The COOLPIX L830 has optical image stabilisation which Nikon calls Vibration Reduction or VR. This moves the lens elements to compensate for camera movement and reduce the chances of blurred photos due to camera shake at slow shutter speeds. Vibration reduction is activated from the Setup menu and in addition to the On and Off positions there’s a third option called Hybrid. This combines the optical stabilisation with in-camera post processing to digitally remove any blurring that remains. The digital correction is applied only under certain conditions, including when the shutter speed is slower than 1/30 at the wide angle setting or 1/250 at the telephoto focal length and when the sensitivity is 200 ISO or lower.
In addition to Vibration Reduction, Motion detection automatically raises the ISO sensitivity to enable selection of a faster shutter speed when either subject movement is detected or there’s a risk of camera shake. It’s quite a useful feature for beginners, who might be unaware of the consequences of shooting at slow shutter speeds, but it can be turned off and manual selection of the ISO sensitivity also disables it.
To test the COOLPIX L830’s stabilisation I set it to Auto exposure mode, zoomed the lens to its maximum telephoto setting and took a series of shots in deteriorating light at progressively slower shutter speeds, first with Vibration reduction set to off and then with it on. As you can see from the crops below, the COOLPIX L830 can produce blur-free shots down to 1/25th at the maximum zoom range, nearly five stops slower than the photographer’s ‘one over the focal length’ dictum suggests is safe. That’s pretty impressive by any standards.
Nikon COOLPIX L830 Vibration Reduction
100% crop, 4-136mm at 136mm, 125 ISO, 1/25th VR off.
|100% crop, 4-136mm at 136mm, 125 ISO, 1/25th VR on.|
Nikon COOLPIX L830 shooting modes
The COOLPIX L830 is essentially a point-and-shoot compact with an old school Auto mode that meters the scene using the default matrix metering which is centre weighted at wide angle focal lengths and spot when zoomed in beyond 2x. The COOLPIX L830 does have a more sophisticated Easy Auto mode that uses scene detection to get better results. Depending on what it thinks it sees in front of the lens, Easy Auto selects one of seven scene modes – Portrait, Landscape, Night portrait, Night landscape, Close up, Backlighting or a catch-all Other scenes mode for when it’s not sure. Generally it works pretty well and leaves you with little to do other than frame up your shot and press the button, the sensitivity is set automatically and the AF uses face detect or defaults to 9-area AF if there are no people in your shot. You can set a self-timer and use exposure compensation, but other than for changing the image size the menu and other functions are disabled.

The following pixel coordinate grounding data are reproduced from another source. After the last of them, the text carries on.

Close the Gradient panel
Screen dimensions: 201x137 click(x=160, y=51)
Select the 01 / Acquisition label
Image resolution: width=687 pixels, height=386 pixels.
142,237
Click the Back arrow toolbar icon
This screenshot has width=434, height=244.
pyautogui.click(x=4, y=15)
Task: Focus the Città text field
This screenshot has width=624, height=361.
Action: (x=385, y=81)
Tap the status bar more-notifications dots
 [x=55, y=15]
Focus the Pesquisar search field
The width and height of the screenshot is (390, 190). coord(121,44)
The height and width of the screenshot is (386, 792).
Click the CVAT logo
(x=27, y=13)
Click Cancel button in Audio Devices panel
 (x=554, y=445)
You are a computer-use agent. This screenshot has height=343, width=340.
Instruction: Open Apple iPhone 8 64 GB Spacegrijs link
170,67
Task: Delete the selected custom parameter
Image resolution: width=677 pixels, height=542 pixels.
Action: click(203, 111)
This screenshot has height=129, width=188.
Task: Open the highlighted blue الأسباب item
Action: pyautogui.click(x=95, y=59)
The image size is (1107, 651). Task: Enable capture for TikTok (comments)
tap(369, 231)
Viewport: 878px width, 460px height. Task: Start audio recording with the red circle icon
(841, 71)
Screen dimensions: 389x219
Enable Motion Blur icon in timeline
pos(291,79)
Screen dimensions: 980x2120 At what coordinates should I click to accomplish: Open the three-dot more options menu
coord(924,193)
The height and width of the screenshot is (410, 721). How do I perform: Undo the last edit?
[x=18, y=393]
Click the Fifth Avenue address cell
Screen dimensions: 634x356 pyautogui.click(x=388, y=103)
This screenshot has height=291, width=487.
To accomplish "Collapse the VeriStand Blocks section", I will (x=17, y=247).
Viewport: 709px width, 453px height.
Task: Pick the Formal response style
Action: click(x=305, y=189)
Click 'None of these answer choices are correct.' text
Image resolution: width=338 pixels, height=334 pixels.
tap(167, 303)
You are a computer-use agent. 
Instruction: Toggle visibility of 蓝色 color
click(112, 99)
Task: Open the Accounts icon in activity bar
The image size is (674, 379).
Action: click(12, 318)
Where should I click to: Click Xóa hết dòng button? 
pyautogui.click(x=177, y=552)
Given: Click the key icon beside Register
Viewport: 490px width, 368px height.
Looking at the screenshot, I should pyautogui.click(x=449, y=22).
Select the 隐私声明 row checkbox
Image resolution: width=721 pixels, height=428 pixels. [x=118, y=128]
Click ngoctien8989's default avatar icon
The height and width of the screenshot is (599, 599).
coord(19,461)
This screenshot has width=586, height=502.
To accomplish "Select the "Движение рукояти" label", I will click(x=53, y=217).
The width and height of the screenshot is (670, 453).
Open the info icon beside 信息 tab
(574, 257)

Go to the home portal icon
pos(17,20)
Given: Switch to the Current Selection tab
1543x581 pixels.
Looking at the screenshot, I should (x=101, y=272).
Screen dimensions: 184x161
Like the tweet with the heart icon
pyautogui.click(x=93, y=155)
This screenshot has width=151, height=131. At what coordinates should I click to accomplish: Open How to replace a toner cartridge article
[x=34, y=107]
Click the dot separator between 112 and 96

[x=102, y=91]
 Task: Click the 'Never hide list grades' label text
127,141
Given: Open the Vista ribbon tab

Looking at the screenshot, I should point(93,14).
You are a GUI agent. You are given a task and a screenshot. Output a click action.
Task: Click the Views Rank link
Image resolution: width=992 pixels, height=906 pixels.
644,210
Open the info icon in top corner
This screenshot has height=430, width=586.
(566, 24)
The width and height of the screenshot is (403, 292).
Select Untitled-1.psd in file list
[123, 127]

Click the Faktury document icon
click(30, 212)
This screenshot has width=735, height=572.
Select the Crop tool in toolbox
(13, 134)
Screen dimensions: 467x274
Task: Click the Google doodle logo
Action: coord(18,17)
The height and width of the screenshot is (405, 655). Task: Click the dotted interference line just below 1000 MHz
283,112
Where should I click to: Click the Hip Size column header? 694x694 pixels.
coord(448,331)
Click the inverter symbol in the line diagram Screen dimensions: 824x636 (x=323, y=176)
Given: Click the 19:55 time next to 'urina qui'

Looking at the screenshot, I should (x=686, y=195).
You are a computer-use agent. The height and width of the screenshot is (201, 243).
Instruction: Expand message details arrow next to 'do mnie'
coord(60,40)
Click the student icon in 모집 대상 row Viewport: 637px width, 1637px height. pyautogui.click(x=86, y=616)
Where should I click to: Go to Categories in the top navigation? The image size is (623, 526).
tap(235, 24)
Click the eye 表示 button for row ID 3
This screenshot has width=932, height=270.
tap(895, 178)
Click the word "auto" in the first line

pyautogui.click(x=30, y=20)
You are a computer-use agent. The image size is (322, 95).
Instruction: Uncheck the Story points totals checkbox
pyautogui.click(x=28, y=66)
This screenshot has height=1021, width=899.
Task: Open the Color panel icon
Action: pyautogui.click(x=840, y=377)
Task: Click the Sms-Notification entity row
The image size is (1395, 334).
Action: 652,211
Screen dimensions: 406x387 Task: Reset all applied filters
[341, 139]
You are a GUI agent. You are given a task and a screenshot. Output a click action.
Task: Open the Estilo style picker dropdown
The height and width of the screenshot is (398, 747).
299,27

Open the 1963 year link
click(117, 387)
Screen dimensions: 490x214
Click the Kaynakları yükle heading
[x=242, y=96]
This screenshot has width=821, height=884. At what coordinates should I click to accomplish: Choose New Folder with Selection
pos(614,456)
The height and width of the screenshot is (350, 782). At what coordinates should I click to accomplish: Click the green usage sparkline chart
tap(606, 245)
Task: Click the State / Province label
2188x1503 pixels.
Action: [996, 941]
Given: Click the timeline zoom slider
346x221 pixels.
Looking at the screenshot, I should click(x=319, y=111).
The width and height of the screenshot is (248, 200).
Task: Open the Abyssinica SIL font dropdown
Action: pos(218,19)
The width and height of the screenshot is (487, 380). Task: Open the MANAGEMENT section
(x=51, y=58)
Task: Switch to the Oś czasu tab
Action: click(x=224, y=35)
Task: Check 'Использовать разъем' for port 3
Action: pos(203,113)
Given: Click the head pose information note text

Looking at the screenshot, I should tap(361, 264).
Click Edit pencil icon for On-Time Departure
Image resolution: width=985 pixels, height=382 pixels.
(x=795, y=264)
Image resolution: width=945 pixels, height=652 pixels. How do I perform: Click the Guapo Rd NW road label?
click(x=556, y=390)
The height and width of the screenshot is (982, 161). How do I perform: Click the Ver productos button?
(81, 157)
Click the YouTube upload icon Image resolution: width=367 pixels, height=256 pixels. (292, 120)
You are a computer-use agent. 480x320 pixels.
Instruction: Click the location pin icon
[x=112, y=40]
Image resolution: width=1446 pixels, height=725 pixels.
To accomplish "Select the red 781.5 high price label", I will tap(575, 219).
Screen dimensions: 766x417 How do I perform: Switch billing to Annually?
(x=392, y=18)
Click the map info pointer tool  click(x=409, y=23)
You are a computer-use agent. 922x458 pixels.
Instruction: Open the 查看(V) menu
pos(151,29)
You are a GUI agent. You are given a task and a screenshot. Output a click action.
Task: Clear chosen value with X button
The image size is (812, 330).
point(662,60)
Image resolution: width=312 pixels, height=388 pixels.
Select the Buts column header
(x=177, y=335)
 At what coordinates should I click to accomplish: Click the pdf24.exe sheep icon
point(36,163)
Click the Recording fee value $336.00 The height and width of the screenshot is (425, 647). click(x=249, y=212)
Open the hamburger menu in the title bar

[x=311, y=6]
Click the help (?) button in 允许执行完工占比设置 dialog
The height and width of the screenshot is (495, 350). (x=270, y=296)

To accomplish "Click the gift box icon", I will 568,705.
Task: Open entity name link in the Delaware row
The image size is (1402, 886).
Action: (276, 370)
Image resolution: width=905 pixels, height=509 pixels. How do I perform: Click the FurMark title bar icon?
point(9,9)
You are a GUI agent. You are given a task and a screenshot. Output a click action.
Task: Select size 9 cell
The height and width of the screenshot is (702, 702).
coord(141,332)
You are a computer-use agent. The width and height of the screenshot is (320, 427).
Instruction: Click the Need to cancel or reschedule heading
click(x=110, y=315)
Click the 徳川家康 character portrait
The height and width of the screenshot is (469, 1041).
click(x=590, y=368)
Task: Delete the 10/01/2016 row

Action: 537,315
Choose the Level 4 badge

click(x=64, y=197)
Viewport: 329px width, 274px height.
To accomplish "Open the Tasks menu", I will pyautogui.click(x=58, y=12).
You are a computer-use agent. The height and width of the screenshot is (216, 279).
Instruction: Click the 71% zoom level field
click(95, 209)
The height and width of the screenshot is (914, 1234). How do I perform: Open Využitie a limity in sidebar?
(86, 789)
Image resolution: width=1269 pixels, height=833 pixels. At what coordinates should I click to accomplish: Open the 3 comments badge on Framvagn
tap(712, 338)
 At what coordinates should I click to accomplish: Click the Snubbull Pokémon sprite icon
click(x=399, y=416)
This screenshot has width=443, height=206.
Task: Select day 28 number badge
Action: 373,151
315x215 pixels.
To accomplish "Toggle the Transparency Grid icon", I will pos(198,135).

Switch to plain old Auto mode and although you lose the benefit of scene detection you can set the sensitivity manually, and access other settings from the Shooting menu including White balance, Continuous shooting, Colour options and AF area mode.
The COOLPIX L830 has a selection of 18 scene modes, at least seven of which you could probably rely on Easy auto to set for you, but there are some which are worth manually selecting. Fireworks show for example allows a 4s exposure and sets the focus to infinity. Beyond that, there are scene modes that take a quick sequence of shots and stack them for improved tonal reproduction or reduced noise. Backlighting produces an HDR composite from a short burst of shots and saves it along with an non HDR version. And Night landscape produces a low noise composite from a burst of frames in hand-held mode or with tripod mode selected takes a single long-exposure shot.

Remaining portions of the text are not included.